Lettre n° 12- Mai 2023

« De la ferme à la table » ou repenser notre lien fondamental à l’alimentation

Les prix des aliments s’envolent ; 14,3 % d’augmentation en un an (Insee, mars 2023), même les lapins de Pâques en chocolat (+10%) sont sidérés et les agriculteurs « bio » cherchent un second souffle ! En cause, les problèmes et les conflits sanitaires, phytosanitaires, climatiques, économiques, géopolitiques liés à notre nourriture. Quelques exemples au mois de mars : la sécheresse fait qu’on se bat pour l’eau, même en France. Dans la foulée, un «plan Eau» issu des Assises de l’Eau (sept. 22) est annoncé « pour anticiper les effets du changement climatique et le grand stress prévu cet été ». On apprend cette semaine qu’au pays du «Château la pompe» un tiers des eaux du robinet est contaminé par un antifongique interdit depuis 2020, le chlorothalonil, « cancérigène probable » mais sans risque sanitaire assure le gouvernement. Croisons les doigts ! Les quotas de pêche proposés par la Commission Européenne aux Etats membres pour d’excellentes raisons, attisent la colère des pêcheurs de Boulogne qui se mettent en grève : le cabillaud risque de disparaître de nos assiettes et les soles sont déjà hors de prix. AuxPays-Bas les paysans, champions de l’élevage intensif, refusent de réduire la taille de leurs cheptels. Or, ils génèrent 40 % des émissions d’azote ; les sols y sont gorgés d’azote et les eauxde leurs fleuves et canaux envahies par les algues vertes comme en Bretagne ! Au Grand Duché de Luxembourg, la Justice vient de refuser l’interdiction des glyphosates potentiellement cancérigènes. Leur pays avait été pionnier pour les bannir. Bayer triomphe ! Bref, diminution des ressources, empoisonnement de nos nutriments, famines dramatiques, inflation, se télescopent à un rythme accru suscitant colères, oppositions et exigences nouvelles.
Conscients de ces menaces, et de ces opportunités, beaucoup d’entre nous surveillent leur porte-monnaie et veulent prendre en main leur santé et celle de la planète.

Edito

Être à table, c’est partager une longue chaîne d’acteurs, de la préparation de la terre, à la table en passant par les semailles, la croissance, les récoltes, le stockage et la transformation – industrielle ou en cuisine – jusqu’au traitement de nos rejets. Ces acteurs contribuent à tisser notre lien aux autres et à la terre elle-même.
Encore faut-il qu’ils recherchent ensemble le bien commun (air, terre, eau, monde du vivant) à court, moyen et long terme par une confrontation respectueuse des uns et des autres. Aujourd’hui, plus que jamais cette recherche est vitale. La gestion des terres, la production agricole et l’alimentation doivent changer en profondeur pour red́uire le rećhauffement climatique et préserver nos santés.
Notre Lettre n° 12 est consacrée à cette nouvelle donne avec en toile de fond, un programme européen voté en 2020. Au titre alléchant « De la ferme à la table » il ambitionne de réduire d’ici 2030 le recours aux pesticides dans les champs européens (- 50 %) et l’usage d’engrais chimiques (- 20 %). Cela suppose de changer nos pratiques et d’orienter les recherches (INRA, INRIA, organismes agricoles…) pour apprendre et mettre en œuvre à grande échelle la régénération naturelle de sols devenus arides par des années d’intrants déversés. Il y va du climat, de nos santés et de la vitalité de nos sociétés.

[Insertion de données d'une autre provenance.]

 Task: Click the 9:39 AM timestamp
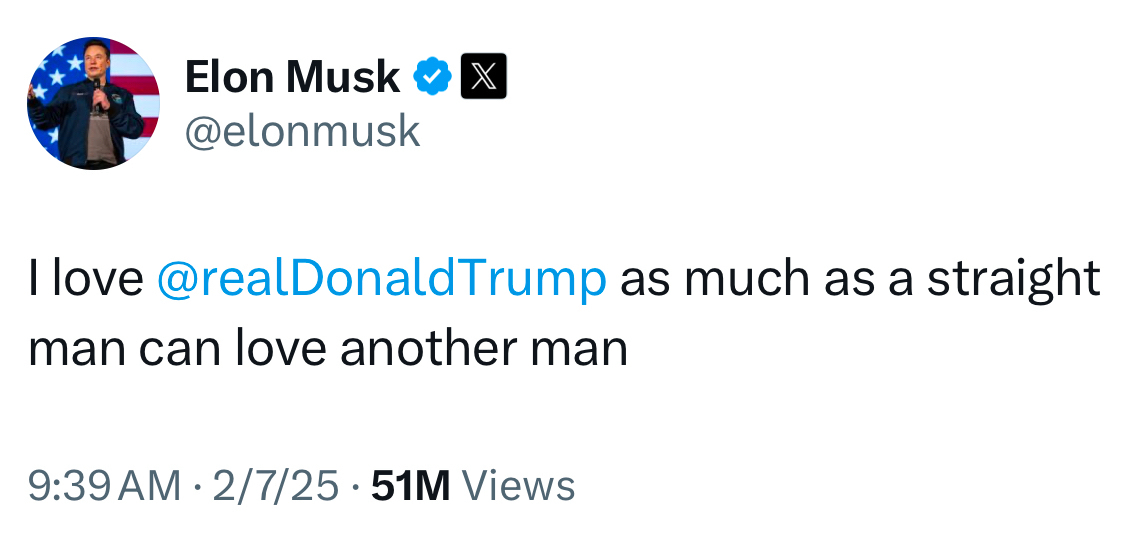[x=105, y=486]
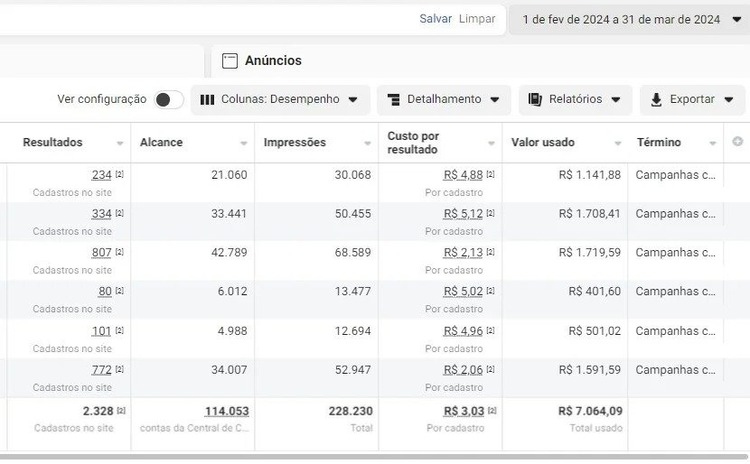Viewport: 750px width, 464px height.
Task: Click footnote icon beside 2.328 total results
Action: click(x=121, y=411)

Des professionnels du Clunisois convaincus par ce projet, adeptes des circuits courts, forment une chaîne de passionnés : agriculteurs, épiciers solidaires, formateurs, élus, chercheurs universitaires, cuisiniers, restaurateurs. Notre Lettre invite à les rencontrer, à apprécier leurs réalisations et leurs produits. Belles découvertes et bon appétit ! Se nourrir, c’est introduire la relation au cœur de l’alimentation.